§ WHAT YOU WILL DO
Update the items from the start through the line containing "Action: 21,18", and give back only those lines. Replace "gift box" with "present box" and leave everything else unchanged.

§ LISTED ENTRIES
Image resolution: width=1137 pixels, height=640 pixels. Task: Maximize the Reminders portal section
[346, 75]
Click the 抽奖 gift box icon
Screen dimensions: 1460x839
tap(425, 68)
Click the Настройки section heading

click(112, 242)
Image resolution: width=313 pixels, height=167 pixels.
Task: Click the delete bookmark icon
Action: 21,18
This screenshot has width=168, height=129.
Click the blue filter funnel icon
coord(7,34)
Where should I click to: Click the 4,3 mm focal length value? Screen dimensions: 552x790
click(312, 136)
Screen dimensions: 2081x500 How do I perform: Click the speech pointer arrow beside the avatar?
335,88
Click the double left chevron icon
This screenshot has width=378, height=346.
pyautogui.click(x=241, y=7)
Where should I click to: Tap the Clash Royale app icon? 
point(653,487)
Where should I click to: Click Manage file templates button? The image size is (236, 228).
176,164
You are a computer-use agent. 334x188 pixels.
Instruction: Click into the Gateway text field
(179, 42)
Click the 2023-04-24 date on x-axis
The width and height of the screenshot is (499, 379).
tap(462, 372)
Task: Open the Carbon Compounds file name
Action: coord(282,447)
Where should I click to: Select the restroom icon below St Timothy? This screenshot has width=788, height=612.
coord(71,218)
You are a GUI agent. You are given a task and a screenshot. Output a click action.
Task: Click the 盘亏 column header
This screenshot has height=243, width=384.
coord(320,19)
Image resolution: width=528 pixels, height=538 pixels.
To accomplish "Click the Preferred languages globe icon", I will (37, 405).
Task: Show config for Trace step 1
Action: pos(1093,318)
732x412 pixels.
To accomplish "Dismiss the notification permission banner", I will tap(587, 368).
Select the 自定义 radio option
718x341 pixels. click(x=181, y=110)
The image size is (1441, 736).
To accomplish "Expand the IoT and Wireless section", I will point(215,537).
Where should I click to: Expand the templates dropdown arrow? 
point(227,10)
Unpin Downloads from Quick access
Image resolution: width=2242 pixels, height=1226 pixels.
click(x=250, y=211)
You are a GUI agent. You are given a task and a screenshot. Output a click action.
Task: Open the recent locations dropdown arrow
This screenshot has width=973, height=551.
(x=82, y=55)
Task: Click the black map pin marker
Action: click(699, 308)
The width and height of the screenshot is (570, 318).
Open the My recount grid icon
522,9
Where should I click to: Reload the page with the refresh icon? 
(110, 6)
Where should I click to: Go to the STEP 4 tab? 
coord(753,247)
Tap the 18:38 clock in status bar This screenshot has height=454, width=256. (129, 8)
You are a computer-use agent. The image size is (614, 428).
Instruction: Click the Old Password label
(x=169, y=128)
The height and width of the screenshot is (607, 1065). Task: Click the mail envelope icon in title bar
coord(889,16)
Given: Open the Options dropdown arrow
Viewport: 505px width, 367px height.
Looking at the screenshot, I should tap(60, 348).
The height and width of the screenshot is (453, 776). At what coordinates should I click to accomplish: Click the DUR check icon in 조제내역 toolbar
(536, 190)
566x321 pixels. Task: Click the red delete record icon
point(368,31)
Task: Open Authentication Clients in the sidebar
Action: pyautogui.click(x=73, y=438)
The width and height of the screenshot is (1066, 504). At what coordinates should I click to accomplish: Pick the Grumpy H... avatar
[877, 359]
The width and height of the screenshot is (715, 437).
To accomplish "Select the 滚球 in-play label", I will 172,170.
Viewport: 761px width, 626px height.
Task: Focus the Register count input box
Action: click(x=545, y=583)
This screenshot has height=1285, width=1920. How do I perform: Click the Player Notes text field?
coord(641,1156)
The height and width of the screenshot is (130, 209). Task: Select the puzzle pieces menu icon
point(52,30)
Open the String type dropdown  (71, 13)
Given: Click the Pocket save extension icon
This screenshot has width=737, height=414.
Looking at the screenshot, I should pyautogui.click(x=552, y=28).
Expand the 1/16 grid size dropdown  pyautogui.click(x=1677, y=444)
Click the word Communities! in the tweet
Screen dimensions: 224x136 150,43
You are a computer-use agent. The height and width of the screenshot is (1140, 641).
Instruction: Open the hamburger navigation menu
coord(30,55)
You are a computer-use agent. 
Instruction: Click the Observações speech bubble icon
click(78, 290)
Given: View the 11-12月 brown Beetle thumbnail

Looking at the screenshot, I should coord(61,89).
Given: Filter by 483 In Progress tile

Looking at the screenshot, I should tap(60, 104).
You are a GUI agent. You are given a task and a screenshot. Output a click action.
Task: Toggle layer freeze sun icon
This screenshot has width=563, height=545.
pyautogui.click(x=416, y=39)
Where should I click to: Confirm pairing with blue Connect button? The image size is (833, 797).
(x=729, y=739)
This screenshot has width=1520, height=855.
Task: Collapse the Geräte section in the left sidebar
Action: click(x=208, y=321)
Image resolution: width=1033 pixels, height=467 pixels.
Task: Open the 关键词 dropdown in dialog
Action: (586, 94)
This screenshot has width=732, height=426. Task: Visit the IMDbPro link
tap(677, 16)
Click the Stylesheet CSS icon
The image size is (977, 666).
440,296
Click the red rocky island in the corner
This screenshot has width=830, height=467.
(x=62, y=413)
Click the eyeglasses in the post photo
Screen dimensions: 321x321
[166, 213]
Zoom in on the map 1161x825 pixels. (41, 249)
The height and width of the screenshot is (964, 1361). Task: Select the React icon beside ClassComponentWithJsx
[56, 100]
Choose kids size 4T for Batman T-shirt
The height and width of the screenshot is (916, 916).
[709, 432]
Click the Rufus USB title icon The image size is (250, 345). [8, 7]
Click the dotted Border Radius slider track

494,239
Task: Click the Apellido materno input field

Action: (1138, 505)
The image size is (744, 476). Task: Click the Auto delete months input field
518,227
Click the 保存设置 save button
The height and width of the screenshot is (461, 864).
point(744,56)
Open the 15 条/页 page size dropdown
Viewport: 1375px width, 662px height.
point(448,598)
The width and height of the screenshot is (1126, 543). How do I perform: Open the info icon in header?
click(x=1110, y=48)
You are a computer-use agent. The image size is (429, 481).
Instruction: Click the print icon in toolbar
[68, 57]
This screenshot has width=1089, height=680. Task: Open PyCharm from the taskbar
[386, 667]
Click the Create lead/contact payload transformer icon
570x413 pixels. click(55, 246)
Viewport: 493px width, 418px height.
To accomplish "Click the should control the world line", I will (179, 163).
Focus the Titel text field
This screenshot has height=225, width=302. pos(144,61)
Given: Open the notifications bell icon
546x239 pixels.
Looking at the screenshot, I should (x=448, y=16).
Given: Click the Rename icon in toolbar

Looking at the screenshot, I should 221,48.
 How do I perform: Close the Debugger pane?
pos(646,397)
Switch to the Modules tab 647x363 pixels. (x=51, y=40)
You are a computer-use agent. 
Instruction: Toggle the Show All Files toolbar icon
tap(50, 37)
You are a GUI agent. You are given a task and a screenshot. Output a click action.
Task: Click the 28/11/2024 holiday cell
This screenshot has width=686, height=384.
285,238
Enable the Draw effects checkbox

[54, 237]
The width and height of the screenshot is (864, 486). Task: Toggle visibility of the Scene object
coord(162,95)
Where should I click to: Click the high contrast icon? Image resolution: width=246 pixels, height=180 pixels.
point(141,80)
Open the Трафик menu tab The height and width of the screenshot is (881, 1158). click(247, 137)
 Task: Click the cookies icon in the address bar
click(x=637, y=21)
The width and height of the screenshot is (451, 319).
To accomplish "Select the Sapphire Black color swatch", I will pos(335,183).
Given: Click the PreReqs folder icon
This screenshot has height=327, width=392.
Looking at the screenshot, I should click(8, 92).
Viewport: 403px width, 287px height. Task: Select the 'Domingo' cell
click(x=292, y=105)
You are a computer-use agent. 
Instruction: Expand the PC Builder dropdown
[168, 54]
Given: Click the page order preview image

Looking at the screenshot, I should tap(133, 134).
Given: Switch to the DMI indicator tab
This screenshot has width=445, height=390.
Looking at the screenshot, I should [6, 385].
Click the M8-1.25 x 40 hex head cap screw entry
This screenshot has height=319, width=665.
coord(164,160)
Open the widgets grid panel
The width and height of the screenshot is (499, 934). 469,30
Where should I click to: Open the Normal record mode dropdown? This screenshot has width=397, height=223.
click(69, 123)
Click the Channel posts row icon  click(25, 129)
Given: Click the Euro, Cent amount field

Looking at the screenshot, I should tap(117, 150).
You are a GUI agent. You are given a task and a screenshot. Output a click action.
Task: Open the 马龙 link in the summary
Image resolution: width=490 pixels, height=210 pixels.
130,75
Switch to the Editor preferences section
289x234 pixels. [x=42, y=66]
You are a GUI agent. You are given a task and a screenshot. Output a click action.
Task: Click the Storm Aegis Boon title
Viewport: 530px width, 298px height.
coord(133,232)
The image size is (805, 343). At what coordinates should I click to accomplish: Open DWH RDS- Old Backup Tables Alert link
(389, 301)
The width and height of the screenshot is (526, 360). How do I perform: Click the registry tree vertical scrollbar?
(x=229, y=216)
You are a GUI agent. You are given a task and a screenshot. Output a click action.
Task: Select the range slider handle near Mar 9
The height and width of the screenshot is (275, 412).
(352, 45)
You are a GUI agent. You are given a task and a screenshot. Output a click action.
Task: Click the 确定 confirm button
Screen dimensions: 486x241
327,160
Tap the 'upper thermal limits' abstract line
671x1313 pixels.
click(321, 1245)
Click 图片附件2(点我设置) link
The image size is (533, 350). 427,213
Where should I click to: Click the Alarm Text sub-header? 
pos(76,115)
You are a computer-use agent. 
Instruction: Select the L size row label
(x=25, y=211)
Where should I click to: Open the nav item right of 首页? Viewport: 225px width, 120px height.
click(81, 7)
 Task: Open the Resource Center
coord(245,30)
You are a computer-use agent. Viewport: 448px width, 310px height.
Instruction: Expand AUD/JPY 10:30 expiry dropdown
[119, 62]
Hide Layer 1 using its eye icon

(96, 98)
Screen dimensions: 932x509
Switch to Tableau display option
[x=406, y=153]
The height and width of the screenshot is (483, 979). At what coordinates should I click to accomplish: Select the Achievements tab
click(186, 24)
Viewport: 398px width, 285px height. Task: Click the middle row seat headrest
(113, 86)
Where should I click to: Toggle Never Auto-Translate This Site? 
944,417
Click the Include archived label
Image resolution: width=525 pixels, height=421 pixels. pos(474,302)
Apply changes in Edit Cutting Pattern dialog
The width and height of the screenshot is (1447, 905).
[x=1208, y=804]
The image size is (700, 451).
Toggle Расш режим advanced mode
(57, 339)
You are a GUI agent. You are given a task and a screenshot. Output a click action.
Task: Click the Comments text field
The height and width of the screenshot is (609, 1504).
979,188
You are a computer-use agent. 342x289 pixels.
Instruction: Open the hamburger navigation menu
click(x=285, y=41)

§ REPLY
Image resolution: width=1137 pixels, height=640 pixels. Task: Maximize the Reminders portal section
[346, 75]
Click the 抽奖 present box icon
Screen dimensions: 1460x839
tap(425, 68)
Click the Настройки section heading

click(112, 242)
Image resolution: width=313 pixels, height=167 pixels.
Task: Click the delete bookmark icon
Action: 21,18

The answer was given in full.